Educational Objectives

Program Outcomes

Professional Component Outcomes

Criteria Summary

 

The mission of the department has three elements:

  • To provide excellent instruction and design experiences essential for graduates to enter the practice of civil engineering and pursue lifelong professional development.
  • To provide research opportunities for students that generate, communicate, and apply new knowledge for the betterment of society.
  • To foster a spirit of service and leadership among students and faculty and assist the public in addressing issues concerning using our resources, protecting our environment, and developing our infrastructure.
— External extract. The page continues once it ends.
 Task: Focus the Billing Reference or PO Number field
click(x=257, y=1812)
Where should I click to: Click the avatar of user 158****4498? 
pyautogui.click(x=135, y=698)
Department of Civil Engineering Educational Objectives

The CE Department has adopted a straightforward set of four educational objectives for its BSCE graduates. The definition of “objective” in this context means our expectations for our graduates’ accomplishments several years after completing the BSCE.

The CE Department’s educational objectives are to generate graduates who will:

  • progress to professional registration,
  • continue professional development through participation and leadership in professional organizations,
  • pursue lifelong learning through continuing education or post-graduate education, and
  • be prepared for diverse career paths in industry and government.

BSCE Program Outcomes

While retaining intentions of the ABET Criterion 3 (a-k) list, the following list of four summarized outcomes was approved by the CE faculty and the College of Engineering for use in catalogue program description. The connected a-k outcomes are listed in parentheses with each summary outcome.
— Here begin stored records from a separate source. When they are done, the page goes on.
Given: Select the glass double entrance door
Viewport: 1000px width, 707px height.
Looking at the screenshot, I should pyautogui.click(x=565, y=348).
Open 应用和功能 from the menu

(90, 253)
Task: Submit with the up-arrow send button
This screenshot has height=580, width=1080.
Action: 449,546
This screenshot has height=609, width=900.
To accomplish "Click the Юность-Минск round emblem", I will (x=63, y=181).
Upon graduation, the BSCE graduates are to be

  1. Ready for employment in entry-level civil engineering positions or further study in graduate programs (e, f, h, i, j, k),
  2. Able to apply principles from science, mathematics, and engineering science to the solution of civil engineering problems (a, b, c, e, k),
  3. Able to communicate effectively through oral and written presentations (g, h, k), and
  4. Able to function on multidisciplinary teams (d, f, k).

These outcomes still connect easily with the eleven items in Criterion 3, and those eleven a-k items are used in the detailed assessment of the program as described later in this chapter.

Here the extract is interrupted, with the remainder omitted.